DOCUMENT SEGMENT:
************

Flow chart of data acquisition for inward leakage of the respirators.

Flow chart of data acquisition for inward leakage of the respirators.

Test-rig

The lay-out of the test-rig is shown in Figure 2, Figure 3 . The test-rig is laid out to facilitate testing of the full or complete filter of the respirator (Figure 3b), with a channel diameter of 0.16 m. The total length of the test channel is ∼2.30 m, with 1.30 m between the respirator and the open end of the channel, a perspex mould to house the respirator, and a ‘clean’ area of ∼1 m between the respirator and the closed end of the channel. For each respirator brand and type, a dedicated mould is constructed (e.g. Figure 3c). The moulds were constructed by the technical department of the hospital. Figure 3d displays the particle counters (type 3016; Lighthouse worldwide solutions, Fremont, CA, USA). One particle counter measures the ‘dirty’ area before the filter, the other measures the clean area after the filter (Figure 2). The unexpected and immediate situation of shortage of masks forced the hospital and project team to build a test-rig with equipment that was available at short notice. To ensure that the measurements were valid, a premium and CE-certified mask was used as reference. The results of the measurements with this mask demonstrated that the method of measuring was compliant with EN149+A1:2009 [1] (Figure 4 ). Results of all tested masks were compared with the results of the reference mask and the EN149+A1:2009 [1].
Figure 2

Schematic overview of testing respirator efficacy for filtering particles. The set-up includes a metal channel with a total length of 2.30 m and a diameter of 0.16 m (Figure 3). The open end (left) of the tube has free access to the environment. At the closed end (right) a vacuum pump is installed. The green vertical bar represents a mould in which the respirator to be tested is placed (Figure 3c). The particles coming with the flow into the channel are measured at two locations with two separate particle counters (Figure 3d), one before and one after the location of the respirator. Additional to the iso-kinetic measurements system of the particle counters, the sampling for particle counting is performed via a horizontally placed Pitot tube. This ensures that the sampling is in the axial opposite direction of the air flow. The black dots between the mould and channel represent a seal to exclude air leaks into the channel. To exclude the possibility of accumulating static electric charge in the channel wall, the metal channel is grounded to earth. All equipment used in the test-rig was available in the technical department of the hospital.

************

EXPLORE THE MATERIAL:
**1.** In the test-rig description, why was a premium, CE-certified mask used during testing?
**2.** Resume the test-rig description after its final sentence, which states that all equipment in the test-rig was available in the hospital's technical department.

RECORDED DATA:
************

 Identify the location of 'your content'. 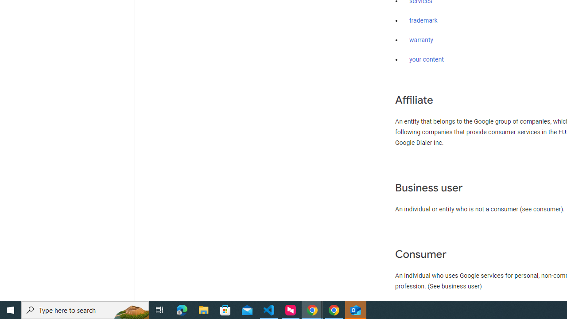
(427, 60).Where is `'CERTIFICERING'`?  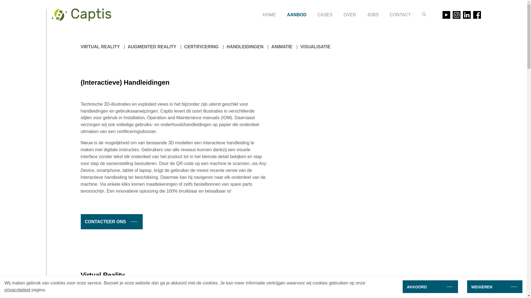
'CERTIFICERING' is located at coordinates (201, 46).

************

WRITTEN ANSWERS:
**1.** The mask served as a reference to ensure that the measurements were valid. Its results showed that the measuring method complied with EN149+A1:2009, so the results of all other tested masks could be compared with the reference mask's results and with that standard.

**2.**
Figure 3

Test-rig for respirator testing. (a) Overview of test-rig. At the left end of the channel is the open end of the environment; at the right end, the hose to the vacuum pump. (b) Front view of test-rig with a respirator loaded in channel for testing. (c) Example of a respirator in a dedicated mould. (d) Particle counters, dirty and clean side.

Figure 4

Data from 13 tested respirators in the test-rig (Figure 2, Figure 3): averaged values of the test sessions per particle size (Figure 1). In every session the measured particle sizes were 0.3, 0.5, 1.0, 5.0, and 10.0 μm. ‘ref’ stands for reference: the reference values of an A-brand FFP2 respirator. The horizontal magenta lines indicate the maximum particle values for FFP1, FFP2, and FFP3 respirators, according to the standard: 22%, 8%, and 2%, respectively [1]. Because the reference stays within the limit of the FFP2 respirator, this limit is used as the acceptance criterion for the full filter test. Based on these results the respirators D, E, G, F, H, J, and L meet the criteria. The brands and types are not disclosed because it does not add value in the development of the test protocol for respirators.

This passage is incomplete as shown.